# Pop-up ads bother me



## Lucky Lance (Dec 29, 2004)

Do you guys get bothered by these new POP-UP ads, (if they show up like they do on my end)?. Usually I end up SKIPPING them, (which takes 5-6 seconds), but that's not my issue. My issue is: I come here to surf all the forums about RC racing, not to get FORCED into looking at POP-UP ads.. What are your thoughts?


----------



## T Tom (Jun 5, 2009)

*Pop-up ads*

Generally I agree, but if they are what it takes to keep Hobby Talk available to us so be it.


----------



## race71 (Oct 20, 2010)

Use Adfender and popups and ads on most sites disappear as well as load the web site faster. :thumbsup: http://adfender.com/


----------



## jdearhart (May 11, 2006)

race71 said:


> Use Adfender and popups and ads on most sites disappear as well as load the web site faster. :thumbsup: http://adfender.com/


:thumbsup::thumbsup:


----------



## Promatchracer (Sep 28, 2001)

They are not POP up ads 
HT is not directly responsible for them 
Please if there is an issue Use the contact us link or Report a post link 
We are looking into the redirecting to a different page


----------



## OvalTrucker (Dec 14, 2003)

It is VERY annoying.
Paid member's paid to avoid these sorts of things!


----------



## Promatchracer (Sep 28, 2001)

Promatchracer said:


> They are not POP up ads
> HT is not directly responsible for them
> Please if there is an issue Use the contact us link or Report a post link
> We are looking into the redirecting to a different page


Please everybody read this 
Hobbytalk is Looking into this problem As of right now it is not something that was done on purpose. They are looking into it


----------



## nutz4rc (Oct 14, 2003)

I appreciate that it is being worked on. I tried the contact us but no one responded. I used this in the past and ask that a thread be removed and no one answered it then. Is it possible the messages are being stopped by a spam filter?


----------



## Promatchracer (Sep 28, 2001)

I am not sure where the contact email goes to 
Best is to report post or PM me directly


----------



## nutz4rc (Oct 14, 2003)

The Contact Us didn't work when Hank had the site so that is nothing new. In future, I will send anything to you. Thanks.


----------



## swtour (Oct 8, 2001)

...they are ANNOYING - who ever is responsible - GRRRR


----------



## SJacquez (Sep 28, 2001)

I get the pop up ad on my home computer. 
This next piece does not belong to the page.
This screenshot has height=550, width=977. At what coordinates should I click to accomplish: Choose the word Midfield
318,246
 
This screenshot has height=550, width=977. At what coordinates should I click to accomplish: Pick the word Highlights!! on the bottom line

No pop ups on the work computer.


----------



## Lucky Lance (Dec 29, 2004)

*Sorry*

I started this thread, not only because I was PIS ED about these ads, but also because I had NO IDEA on WHO to contact, or WHERE to contact them on this site...I will look for the ads to DISAPEAR and I will CONTINUE to SUPPORT this site, (best, in my opinion). Once again, all I can say is SORRY!


----------